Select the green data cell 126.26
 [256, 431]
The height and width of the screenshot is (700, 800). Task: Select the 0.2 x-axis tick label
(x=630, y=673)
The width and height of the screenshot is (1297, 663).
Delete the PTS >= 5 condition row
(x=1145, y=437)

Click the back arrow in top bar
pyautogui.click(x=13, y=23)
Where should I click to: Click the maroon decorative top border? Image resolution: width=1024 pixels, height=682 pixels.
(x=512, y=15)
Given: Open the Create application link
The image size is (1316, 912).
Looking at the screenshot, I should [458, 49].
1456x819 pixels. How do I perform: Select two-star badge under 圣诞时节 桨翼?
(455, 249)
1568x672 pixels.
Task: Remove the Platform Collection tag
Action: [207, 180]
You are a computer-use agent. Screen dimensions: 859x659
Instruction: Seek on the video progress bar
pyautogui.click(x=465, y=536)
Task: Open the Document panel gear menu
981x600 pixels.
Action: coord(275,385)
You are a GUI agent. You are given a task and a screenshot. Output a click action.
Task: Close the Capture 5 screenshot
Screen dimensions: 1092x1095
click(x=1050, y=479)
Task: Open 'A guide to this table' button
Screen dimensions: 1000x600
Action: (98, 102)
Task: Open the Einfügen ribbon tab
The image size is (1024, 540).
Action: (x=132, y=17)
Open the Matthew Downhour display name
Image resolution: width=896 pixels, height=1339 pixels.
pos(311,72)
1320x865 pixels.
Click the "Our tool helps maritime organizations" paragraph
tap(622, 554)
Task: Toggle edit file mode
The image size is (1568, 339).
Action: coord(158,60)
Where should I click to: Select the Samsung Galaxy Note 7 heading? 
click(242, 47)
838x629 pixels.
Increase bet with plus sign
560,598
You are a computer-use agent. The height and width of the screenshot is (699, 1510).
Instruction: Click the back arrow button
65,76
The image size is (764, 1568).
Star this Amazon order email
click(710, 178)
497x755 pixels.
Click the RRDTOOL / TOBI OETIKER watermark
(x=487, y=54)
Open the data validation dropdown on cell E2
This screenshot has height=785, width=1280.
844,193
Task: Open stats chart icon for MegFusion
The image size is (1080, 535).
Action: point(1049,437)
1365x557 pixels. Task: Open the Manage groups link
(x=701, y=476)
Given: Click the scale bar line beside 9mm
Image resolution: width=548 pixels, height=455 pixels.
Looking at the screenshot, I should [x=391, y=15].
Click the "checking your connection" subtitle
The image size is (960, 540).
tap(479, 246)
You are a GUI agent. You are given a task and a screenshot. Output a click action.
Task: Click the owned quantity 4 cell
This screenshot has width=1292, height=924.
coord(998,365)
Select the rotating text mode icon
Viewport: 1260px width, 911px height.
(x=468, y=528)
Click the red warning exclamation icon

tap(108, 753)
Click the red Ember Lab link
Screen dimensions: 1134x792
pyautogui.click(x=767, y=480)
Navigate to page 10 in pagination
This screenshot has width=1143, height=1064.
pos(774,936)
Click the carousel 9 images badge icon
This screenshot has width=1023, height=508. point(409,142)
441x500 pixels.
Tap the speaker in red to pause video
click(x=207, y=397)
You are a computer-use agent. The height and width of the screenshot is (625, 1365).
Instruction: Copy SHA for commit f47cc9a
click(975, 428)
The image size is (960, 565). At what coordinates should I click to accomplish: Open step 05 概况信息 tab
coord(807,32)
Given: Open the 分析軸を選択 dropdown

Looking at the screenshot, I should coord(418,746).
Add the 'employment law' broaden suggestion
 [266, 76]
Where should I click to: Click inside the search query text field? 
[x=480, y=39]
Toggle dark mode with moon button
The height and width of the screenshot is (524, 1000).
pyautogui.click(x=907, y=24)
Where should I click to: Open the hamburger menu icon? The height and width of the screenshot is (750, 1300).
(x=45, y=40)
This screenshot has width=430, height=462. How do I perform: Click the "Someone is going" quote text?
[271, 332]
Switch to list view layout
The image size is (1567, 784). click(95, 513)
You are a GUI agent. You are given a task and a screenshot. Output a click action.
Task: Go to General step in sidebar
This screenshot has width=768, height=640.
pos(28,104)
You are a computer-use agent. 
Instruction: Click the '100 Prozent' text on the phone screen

▶ Required work: Pull every line containing "computer" out of the entries.

▶ Solution for this problem:
You are a computer-use agent. Screen dimensions: 859x659
You are a computer-use agent. The height and width of the screenshot is (699, 1510).
You are a computer-use agent. The height and width of the screenshot is (625, 1365).
You are a computer-use agent. 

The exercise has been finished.